The choice of classifier is free; we can use any classifier we like, for example loglinear classification models. The features are defined in order to describe the configuration and the previous actions taken in a way that helps the classifier predict the correct action. For example, encoding that the words on top of the buffer and the stack are "on" and "effect" respectively is highly indicative of the rightArc-prep action to create an arc between them. Such lexicalized features though can be quite sparse, which is why recent work has looked into continuous representations for them (Chen and Manning, 2014).
The next question is where we get the training data to train the classifier, i.e. configurations labeled with the correct action.
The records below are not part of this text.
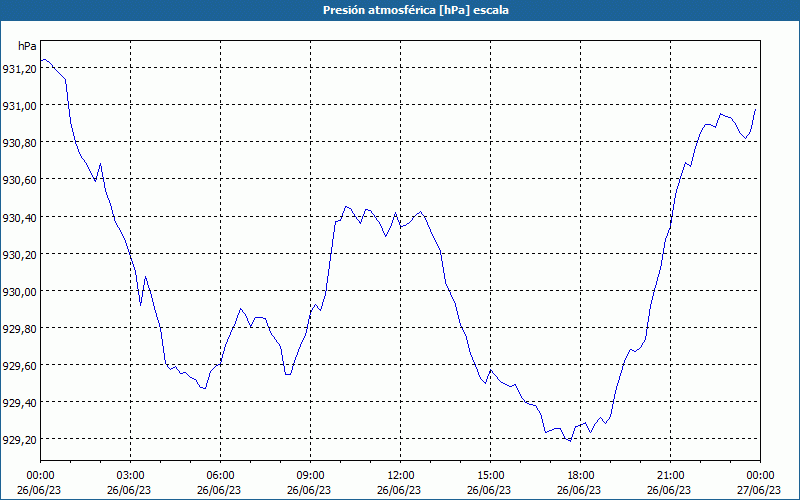Click the 930,60 y-axis value
The height and width of the screenshot is (500, 800).
[19, 180]
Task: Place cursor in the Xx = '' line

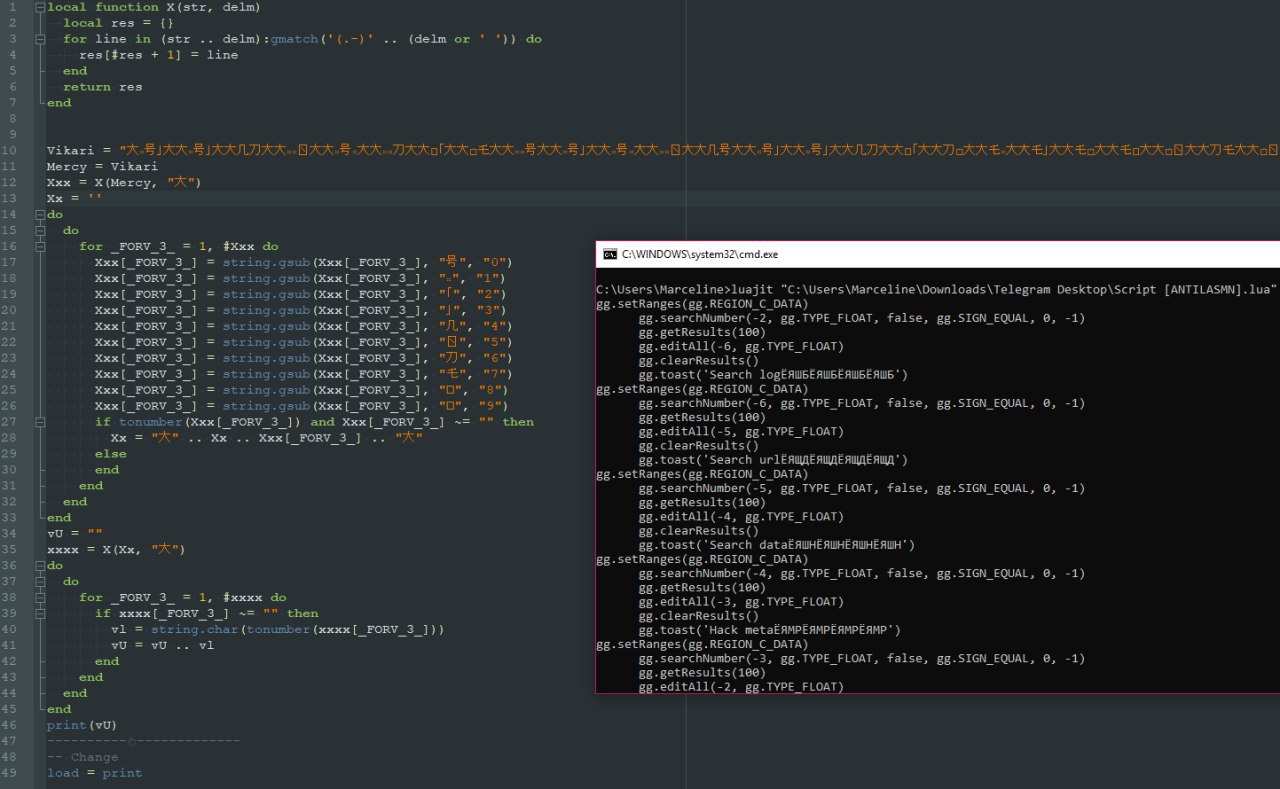Action: 75,199
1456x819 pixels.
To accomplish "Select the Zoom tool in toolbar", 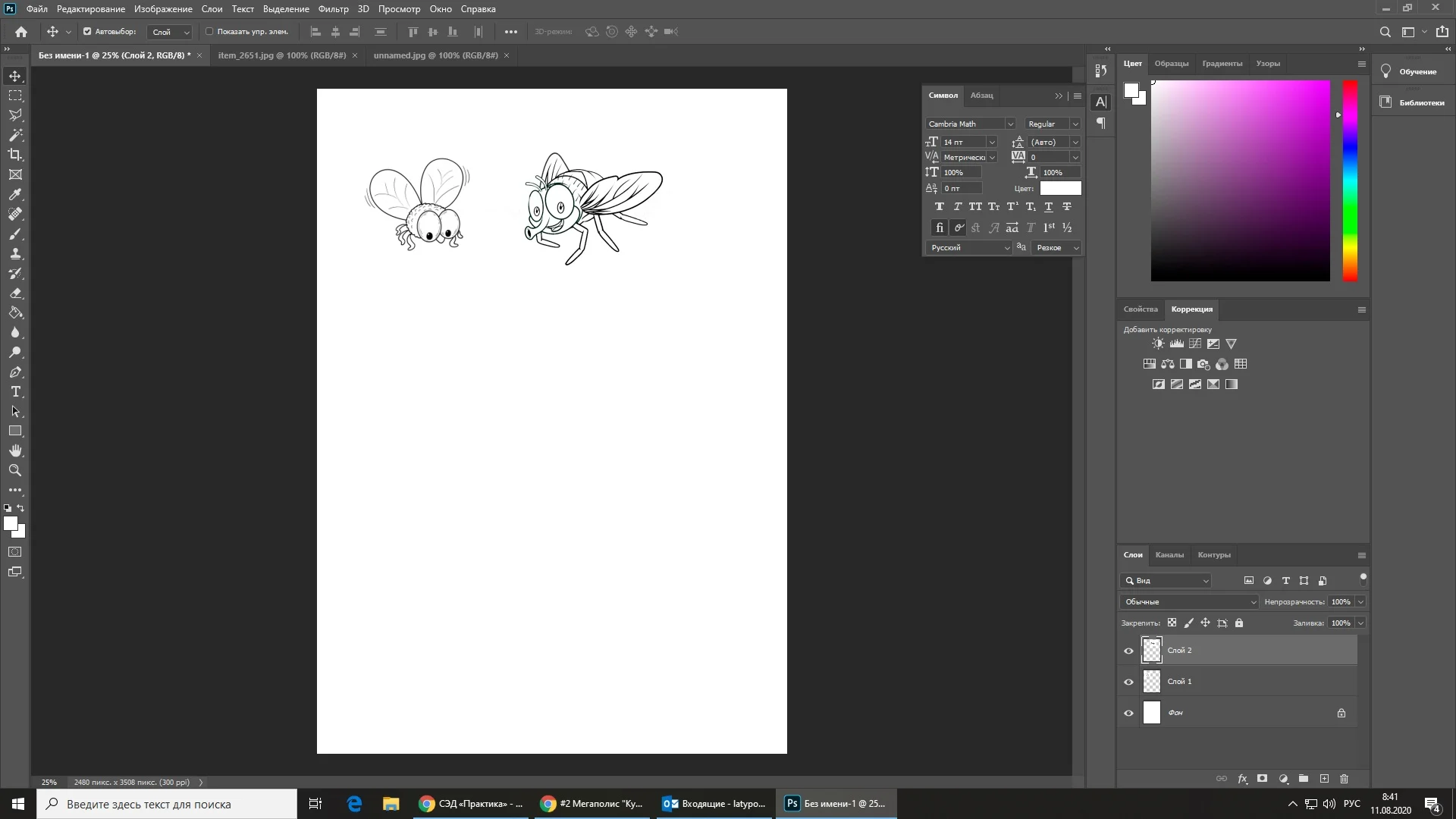I will point(15,471).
However the training data we are typically provided with consists of sentences labeled with the final dependency tree. Thus, we need to develop a function that given a sentence and its dependency tree can "reverse-engineer" the parsing process to recover the sequence of actions that was used construct it. This function is often referred to as the oracle (name inspired by the ones in antiquity), and it is usually a set of heuristics that returns the correct sequence of actions by looking at the dependency tree. A different way to think about it is that of a human annotator demonstrating how to construct the parse tree using the transition system defined.
The transition system we defined above is known as the arc-eager system due to Nivre (2003). Different transition systems have been proposed, another popular choice being the arc-standard transition system that has three actions, left-arc, right-arc and shift that are defined differently compared to the arc-eager ones. As expected, different transition systems have different oracles to extract configurations labeled with the correct transition action from sentences annotated with dependency trees.
An important restriction that both the arc-eager and arc-standard transition systems have is that they can only produce projective dependency trees, i.e. trees that when they are drawn having the words on a fixed left-to-right order their arcs do not cross. However this restriction is violated when long-distance dependencies and free word order need to be taken into account, as in the sentence below in which (
tokens = ["ROOT", "What", "did", "economic", "news", "have", "little", "effect", "?"]
arcs = {(0,5, "root"), (0,9,"p"), (8,1,"pobj"), (5,2,"aux"), (4,3,"amod"), (5,4,"nsubj"), (5, 7, "dobj"), (7,6,"amod"), (5,8, "prep"), (6,8,"pmod"), (8,7,"amod")}
transition.render_displacy(*transition.to_displacy_graph(arcs, tokens))
To produce non-projective dependency trees such as the on in the example above, more complex transition systems employing mulitple stacks have been developed (Gomez-Rodriguez and Nivre, 2010).